(Saved entries)
┄┄┄┄┄┄┄┄┄┄

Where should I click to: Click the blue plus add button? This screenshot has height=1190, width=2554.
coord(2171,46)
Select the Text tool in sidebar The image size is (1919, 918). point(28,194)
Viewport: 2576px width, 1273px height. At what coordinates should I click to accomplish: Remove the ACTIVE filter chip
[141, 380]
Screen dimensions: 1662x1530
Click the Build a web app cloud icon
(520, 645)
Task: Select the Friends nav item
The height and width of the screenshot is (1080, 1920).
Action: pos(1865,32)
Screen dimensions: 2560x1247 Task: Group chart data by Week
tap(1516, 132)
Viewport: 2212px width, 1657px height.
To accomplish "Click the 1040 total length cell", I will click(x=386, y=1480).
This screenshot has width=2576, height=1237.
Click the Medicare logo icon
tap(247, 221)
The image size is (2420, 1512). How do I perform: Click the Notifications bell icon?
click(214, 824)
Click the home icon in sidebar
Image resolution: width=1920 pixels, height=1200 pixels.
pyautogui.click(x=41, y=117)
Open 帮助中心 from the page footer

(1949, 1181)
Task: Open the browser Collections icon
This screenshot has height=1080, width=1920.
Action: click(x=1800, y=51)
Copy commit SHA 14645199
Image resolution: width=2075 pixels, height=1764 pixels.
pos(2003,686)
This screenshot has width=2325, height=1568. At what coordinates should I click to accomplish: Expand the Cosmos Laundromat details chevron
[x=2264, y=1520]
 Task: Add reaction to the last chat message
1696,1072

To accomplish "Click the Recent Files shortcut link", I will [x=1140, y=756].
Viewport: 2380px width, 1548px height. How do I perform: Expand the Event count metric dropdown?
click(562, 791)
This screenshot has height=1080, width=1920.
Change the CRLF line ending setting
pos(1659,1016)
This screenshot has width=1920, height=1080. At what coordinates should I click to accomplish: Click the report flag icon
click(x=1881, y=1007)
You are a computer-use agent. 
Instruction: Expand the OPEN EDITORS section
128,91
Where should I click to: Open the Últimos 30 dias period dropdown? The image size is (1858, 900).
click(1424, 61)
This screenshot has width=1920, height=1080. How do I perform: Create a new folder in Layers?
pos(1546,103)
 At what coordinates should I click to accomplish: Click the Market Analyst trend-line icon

┄┄┄┄┄┄┄┄┄┄

• Problem: Every line above from the line with "Click the Medicare logo icon" to the line with "Task: Open the browser Collections icon", both included, must be reproduced exactly, and no other line may appear.

• Exercise answer:
Click the Medicare logo icon
tap(247, 221)
The image size is (2420, 1512). How do I perform: Click the Notifications bell icon?
click(214, 824)
Click the home icon in sidebar
Image resolution: width=1920 pixels, height=1200 pixels.
pyautogui.click(x=41, y=117)
Open 帮助中心 from the page footer

(1949, 1181)
Task: Open the browser Collections icon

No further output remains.